11 March 2008

Migrating from Subversion to Mercurial

jemalloc has settled into Firefox pretty nicely at this point, so after having mostly worked on Lyken for a few weeks while waiting for the dust to settle, I'm planning to start working on adding the necessary functionality to allow the Tamarin JavaScript engine to integrate without requiring a separately managed heap for garbage collection. One of the first things I ran into was that the Tamarin source code is available as a Mercurial repository, so it seemed like a good time to become familiar with yet another version control system (VCS).

Over the past ten years, there has been a proliferation of VCS's, especially those supporting distributed development models (Arch, darcs, BitKeeper, git, svk, Mercurial, Bazaar, etc.), but for some reason I've found it difficult to get excited about them. The biggest barrier for me has been perceived complexity, but that is perhaps attributable in part to lack of exposure. Well, I've been exposed to Mercurial now, and I really like it so far.

I've primarily been using Subversion for the past several years, and much to my surprise, Mercurial felt completely natural almost right away. In fact, it was immediately easier to deal with branching and merging than it has ever been for me with any other VCS. I have historically avoided branched development when at all possible, because it has been hard to make sure that the VCS was doing what I intended.

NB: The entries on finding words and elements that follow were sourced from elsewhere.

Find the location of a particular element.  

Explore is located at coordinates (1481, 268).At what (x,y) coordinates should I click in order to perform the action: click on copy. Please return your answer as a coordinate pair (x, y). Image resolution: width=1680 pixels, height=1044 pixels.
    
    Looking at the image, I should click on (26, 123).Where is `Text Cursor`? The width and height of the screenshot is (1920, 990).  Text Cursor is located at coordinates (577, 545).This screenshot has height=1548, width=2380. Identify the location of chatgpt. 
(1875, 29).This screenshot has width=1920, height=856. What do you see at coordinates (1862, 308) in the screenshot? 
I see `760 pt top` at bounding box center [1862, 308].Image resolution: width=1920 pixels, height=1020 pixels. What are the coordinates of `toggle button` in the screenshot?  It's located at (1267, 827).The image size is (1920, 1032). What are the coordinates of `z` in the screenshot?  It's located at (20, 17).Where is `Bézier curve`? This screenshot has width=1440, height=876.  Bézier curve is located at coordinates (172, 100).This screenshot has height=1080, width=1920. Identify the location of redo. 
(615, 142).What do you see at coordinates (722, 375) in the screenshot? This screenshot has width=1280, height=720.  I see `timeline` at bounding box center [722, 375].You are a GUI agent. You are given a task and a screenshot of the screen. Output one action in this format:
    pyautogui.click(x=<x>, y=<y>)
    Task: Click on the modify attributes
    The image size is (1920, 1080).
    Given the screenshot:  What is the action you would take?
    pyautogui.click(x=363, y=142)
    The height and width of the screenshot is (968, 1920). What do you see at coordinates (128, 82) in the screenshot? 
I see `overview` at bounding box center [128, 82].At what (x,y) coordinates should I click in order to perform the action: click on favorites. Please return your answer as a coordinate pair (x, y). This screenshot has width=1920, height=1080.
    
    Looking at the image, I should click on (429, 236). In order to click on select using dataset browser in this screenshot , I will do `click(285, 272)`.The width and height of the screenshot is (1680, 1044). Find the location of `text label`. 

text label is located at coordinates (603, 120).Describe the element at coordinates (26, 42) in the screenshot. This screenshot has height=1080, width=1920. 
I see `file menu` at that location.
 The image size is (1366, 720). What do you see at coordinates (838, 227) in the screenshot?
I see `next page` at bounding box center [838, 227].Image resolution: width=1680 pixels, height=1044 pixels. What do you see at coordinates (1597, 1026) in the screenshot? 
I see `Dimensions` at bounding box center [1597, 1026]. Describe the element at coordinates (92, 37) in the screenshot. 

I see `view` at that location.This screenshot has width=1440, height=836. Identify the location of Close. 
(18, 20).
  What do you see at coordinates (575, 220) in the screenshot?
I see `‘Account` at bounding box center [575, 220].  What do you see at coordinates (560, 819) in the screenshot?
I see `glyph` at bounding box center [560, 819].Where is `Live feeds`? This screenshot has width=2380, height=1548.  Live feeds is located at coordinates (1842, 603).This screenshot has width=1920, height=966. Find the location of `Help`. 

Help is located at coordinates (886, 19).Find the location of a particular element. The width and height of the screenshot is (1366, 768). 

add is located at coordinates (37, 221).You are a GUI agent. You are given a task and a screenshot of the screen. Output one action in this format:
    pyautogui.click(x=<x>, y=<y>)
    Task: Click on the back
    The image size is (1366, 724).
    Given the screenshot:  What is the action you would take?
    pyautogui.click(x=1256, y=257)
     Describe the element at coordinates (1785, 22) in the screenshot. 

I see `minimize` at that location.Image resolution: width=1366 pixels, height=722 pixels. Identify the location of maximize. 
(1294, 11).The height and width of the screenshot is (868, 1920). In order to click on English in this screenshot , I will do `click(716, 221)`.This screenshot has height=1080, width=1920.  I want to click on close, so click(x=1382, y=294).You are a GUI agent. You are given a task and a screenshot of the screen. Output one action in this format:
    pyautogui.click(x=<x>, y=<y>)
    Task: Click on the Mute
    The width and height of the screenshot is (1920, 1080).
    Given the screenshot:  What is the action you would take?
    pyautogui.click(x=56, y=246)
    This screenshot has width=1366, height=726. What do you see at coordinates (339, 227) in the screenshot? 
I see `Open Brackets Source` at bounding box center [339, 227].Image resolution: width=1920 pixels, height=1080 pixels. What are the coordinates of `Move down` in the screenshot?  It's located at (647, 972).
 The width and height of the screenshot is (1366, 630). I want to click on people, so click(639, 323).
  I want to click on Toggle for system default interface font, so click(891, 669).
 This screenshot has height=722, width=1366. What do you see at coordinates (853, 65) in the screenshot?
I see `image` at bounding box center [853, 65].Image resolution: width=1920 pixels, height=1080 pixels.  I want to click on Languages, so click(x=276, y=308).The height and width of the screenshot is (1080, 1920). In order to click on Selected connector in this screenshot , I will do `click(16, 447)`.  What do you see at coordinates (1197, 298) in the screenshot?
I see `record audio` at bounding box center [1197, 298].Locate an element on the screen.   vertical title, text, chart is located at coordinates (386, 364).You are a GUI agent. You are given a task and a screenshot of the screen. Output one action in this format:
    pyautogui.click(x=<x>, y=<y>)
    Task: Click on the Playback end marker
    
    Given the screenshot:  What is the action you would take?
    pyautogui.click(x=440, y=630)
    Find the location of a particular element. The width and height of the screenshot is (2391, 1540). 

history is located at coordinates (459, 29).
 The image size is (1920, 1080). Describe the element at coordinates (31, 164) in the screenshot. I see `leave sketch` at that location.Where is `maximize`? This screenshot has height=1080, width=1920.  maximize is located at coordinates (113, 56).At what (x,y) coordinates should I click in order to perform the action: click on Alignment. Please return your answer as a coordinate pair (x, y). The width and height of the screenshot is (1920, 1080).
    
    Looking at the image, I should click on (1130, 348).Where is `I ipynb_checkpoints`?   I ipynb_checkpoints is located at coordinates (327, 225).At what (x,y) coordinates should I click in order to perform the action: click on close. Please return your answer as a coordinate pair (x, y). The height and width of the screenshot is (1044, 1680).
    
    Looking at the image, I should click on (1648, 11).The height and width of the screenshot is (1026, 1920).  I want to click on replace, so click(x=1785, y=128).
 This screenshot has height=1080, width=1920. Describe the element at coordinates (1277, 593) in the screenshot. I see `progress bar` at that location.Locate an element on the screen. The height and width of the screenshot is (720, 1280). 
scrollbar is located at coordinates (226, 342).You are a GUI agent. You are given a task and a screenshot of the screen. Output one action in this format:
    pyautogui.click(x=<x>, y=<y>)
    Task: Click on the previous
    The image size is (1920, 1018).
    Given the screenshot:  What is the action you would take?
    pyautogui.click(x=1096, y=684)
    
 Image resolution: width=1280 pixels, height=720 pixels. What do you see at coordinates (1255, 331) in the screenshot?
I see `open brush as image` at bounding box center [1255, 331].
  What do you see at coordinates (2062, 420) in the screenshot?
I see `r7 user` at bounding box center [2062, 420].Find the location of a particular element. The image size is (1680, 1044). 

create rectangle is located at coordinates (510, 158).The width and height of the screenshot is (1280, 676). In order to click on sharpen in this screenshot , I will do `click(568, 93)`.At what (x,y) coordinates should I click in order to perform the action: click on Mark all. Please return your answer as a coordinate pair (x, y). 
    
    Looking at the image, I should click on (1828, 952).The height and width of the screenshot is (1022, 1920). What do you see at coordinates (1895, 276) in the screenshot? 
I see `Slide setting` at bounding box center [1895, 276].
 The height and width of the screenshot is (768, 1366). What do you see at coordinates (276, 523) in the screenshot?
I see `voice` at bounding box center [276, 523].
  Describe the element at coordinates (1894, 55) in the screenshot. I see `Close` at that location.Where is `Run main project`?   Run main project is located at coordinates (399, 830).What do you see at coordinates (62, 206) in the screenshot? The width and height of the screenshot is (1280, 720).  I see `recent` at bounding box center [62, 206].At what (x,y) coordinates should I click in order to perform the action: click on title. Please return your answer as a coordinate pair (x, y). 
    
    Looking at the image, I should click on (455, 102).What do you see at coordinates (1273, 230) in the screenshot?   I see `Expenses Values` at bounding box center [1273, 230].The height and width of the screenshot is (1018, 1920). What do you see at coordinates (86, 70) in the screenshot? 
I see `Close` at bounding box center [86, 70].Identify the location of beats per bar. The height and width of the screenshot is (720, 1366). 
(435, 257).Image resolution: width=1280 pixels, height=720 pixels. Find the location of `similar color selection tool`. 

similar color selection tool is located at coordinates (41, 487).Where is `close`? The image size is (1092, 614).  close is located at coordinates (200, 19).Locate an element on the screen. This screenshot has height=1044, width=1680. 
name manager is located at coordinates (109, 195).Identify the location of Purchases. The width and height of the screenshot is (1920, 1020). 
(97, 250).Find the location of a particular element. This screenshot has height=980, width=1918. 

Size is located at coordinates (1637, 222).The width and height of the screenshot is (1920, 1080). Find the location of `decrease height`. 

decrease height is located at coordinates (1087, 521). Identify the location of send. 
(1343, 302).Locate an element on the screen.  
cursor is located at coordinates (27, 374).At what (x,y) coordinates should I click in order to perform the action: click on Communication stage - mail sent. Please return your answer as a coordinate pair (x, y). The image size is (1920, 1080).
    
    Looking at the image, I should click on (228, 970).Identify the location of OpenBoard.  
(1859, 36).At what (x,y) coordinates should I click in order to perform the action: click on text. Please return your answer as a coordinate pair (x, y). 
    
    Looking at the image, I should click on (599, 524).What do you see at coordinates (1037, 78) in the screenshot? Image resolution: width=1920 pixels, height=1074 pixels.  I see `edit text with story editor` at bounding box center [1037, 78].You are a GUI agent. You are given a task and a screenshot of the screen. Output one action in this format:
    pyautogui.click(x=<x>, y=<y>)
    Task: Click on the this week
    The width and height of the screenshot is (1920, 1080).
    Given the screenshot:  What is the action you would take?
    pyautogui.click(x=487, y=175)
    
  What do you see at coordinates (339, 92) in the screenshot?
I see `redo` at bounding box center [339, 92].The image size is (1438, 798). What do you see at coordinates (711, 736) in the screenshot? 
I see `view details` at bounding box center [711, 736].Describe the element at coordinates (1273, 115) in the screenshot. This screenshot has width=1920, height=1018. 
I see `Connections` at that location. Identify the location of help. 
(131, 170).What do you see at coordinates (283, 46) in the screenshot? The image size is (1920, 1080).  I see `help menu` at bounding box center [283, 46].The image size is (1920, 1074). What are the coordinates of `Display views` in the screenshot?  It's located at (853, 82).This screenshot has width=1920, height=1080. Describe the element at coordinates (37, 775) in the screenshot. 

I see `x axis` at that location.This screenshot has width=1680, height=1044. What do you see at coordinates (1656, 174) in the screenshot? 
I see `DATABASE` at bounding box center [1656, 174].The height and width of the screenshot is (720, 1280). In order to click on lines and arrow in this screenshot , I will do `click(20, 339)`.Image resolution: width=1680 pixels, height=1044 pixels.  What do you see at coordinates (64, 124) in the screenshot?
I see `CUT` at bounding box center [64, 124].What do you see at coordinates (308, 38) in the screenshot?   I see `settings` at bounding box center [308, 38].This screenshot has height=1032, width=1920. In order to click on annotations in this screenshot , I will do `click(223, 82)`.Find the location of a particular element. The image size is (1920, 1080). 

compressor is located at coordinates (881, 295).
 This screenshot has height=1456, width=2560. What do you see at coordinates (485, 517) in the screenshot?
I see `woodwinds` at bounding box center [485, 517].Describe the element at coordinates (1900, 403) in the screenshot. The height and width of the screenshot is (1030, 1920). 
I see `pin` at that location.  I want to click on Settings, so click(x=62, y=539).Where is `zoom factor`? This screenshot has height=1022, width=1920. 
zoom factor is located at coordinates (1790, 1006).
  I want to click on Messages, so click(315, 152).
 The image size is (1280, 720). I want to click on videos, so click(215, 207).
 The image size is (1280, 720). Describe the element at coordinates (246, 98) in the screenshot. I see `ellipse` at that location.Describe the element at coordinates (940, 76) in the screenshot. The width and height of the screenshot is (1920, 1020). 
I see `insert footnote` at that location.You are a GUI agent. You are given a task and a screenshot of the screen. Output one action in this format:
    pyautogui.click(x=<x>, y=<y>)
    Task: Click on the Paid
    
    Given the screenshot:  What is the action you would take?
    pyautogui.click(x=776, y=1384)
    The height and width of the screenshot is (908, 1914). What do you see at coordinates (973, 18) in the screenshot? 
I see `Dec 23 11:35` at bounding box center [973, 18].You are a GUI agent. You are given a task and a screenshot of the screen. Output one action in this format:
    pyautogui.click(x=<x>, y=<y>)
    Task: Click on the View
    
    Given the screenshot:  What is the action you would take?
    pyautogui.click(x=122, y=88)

While Stuart and I were getting jemalloc working in Firefox, we were tossing patches back and forth constantly. I spent a total of ~2 days just dealing with patch merges, and changes were dropped on the floor on multiple occasions. It occurs to me now that I could have avoided the majority of this work if we had been using something like Mercurial. We wouldn't have lost changes, we wouldn't have had mystery failures due to subtle patch conflicts, and so on.

Mercurial is so cool that I spent almost two full days trying to migrate my Subversion repositories. In particular, I was initially trying to convert the Lyken repository, which consisted of 1023 revisions and perhaps 1000 files, with a couple of vendor code imports and one temporary branch (all pretty straightforward as repositories go). I tried all of the following:
  • hgsvn silently failed to commit 233 files, which made the resulting repository almost completely useless. I poked around in the code a bit and determined that fixing the problem myself would be a major undertaking.
  • yahg2svn could only handle 'trunk', 'branches', and 'tags' at the top level, and I had 'vendor' as well. I hacked on the code a bit and probably could have gotten it to work eventually, but I moved on in pursuit of easier solutions.
  • hg convert, which is an extension that comes with Mercurial, failed to do more than throw exceptions due to pickling failures.
  • Tailor mostly worked, though it was completely broken as installed on my Ubuntu/amd64 7.10 system, so I had to install it manually. It got confused by a handful of revisions, but it merely left them as unmerged branches, and the fallout was minimal.
I never did find a complete example of how to use Tailor to convert a Subversion repository to Mercurial format, so here's a bit more detail, in the hope that it will be of use to someone.

The command line I used was:
tailor -D -v -F "" --configfile lyken.tailor
The hard part though was coming up with the configuration file. Of course, the manual might have helped, had I found it before writing this blog post.
verbose = True

target = hg:target
start-revision = INITIAL
root-directory = /home/jasone/tmp
state-file = tailor.state
source = svn:source
subdir = hg_lyken


module = /
repository = file:///home/jasone/tmp/svn_lyken
You can peruse the resulting repository to see what sorts of warts I had to clean up after the conversion. I have successfully converted several other repositories using the same method. The Onyx repository is giving Tailor a real workout though, since it consists of 3475 revisions and (this is the killer) due to how cvs2svn did things back when I switched to Subversion from CVS, there are 180 extant branches, 47 extant tags, and [gasp] 89087 extant files in the latest revision. It will probably take most of a day for Tailor to complete the conversion, and I can see in the log output that there are going to be a lot of problems in all the spontaneous branches cvs2svn generated.